Pendant la nuit qui suivit le retour des pèlerins, il y avait eu une grave consultation entre les autorités civiles, au sujet de ces bruits et de ces apparitions extraordinaires. L’alarme commençait à gagner de proche en proche ; elle était inquiétante, et l’on délibéra gravement sur la meilleure manière de l’apaiser. Il n’y eut pas un bourgeois présent à la discussion qui se sentît entièrement exempt d’un certain malaise ; mais les hommes, et principalement ceux qui sont investis du pouvoir, affectent ordinairement une confiance qu’ils sont souvent loin de ressentir. C’est dans cette disposition que l’affaire fut discutée et décidée. Les événements qui vont succéder en donneront l’explication.

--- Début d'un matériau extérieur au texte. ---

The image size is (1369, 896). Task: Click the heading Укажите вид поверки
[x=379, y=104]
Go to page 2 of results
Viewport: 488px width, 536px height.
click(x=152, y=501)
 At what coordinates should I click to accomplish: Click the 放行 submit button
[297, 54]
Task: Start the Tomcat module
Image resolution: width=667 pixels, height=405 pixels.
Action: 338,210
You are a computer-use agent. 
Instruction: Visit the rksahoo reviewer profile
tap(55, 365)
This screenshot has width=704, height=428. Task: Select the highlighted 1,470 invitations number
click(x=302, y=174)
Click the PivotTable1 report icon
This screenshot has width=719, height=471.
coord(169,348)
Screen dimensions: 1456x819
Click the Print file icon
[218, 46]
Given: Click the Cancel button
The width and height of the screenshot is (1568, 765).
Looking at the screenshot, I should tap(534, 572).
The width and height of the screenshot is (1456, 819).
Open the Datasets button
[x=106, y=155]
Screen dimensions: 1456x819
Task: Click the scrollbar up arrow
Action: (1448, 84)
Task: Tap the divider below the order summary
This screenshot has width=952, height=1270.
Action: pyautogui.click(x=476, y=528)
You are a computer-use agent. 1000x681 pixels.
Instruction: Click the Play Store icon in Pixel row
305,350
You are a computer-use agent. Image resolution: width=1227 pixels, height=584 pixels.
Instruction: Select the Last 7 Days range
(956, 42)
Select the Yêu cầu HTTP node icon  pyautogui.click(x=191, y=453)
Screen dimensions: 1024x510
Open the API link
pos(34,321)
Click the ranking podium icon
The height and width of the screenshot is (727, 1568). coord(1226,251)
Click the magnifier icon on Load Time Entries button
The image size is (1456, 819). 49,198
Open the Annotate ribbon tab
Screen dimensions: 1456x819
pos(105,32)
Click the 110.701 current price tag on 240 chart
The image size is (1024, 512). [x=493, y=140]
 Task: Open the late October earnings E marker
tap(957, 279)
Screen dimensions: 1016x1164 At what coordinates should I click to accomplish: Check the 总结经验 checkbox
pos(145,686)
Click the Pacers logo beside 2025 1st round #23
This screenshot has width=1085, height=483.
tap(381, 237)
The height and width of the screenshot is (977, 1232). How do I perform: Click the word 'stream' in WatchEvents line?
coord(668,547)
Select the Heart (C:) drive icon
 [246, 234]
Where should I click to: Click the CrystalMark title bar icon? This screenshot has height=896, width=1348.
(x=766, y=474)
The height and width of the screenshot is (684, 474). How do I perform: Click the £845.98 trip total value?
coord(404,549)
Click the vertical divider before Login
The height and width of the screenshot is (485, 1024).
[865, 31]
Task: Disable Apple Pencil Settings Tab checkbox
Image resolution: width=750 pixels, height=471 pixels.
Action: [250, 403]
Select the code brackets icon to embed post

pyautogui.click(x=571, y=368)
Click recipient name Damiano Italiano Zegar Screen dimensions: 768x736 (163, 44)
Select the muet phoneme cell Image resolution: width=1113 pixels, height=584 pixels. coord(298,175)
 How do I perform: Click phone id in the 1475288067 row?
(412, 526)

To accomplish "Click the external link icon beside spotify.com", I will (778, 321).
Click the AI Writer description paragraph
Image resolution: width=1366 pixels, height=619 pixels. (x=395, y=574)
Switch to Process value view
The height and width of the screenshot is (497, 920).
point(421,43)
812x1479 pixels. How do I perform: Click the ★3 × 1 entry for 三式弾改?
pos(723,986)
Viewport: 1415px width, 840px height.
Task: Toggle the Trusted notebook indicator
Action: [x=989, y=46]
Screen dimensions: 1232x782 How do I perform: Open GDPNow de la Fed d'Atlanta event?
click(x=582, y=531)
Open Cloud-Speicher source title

Au moment où le soleil commençait à répandre sa chaleur sur la vallée, les habitants de Duerckheim, à peu d’exceptions près, se réunirent à cette même porte de la ville que le comte Emich avait forcée naguère avec si peu de cérémonie. Là ils furent placés, par ceux qui avaient été chargés de ce devoir, dans l’ordre d’une procession religieuse. Les pèlerins marchaient en tête, car on attachait à leur personne une espèce de vertu, grâces à leur récent voyage. Puis venait le clergé avec les emblèmes ordinaires de la foi catholique. Les bourgeois suivaient, puis, en dernier lieu, les femmes et les enfants, sans beaucoup d’attention à suivre l’ordre. Lorsque tout fut réglé, la procession se mit en marche, accompagnée par le chant des choristes, et prit la direction de Limbourg.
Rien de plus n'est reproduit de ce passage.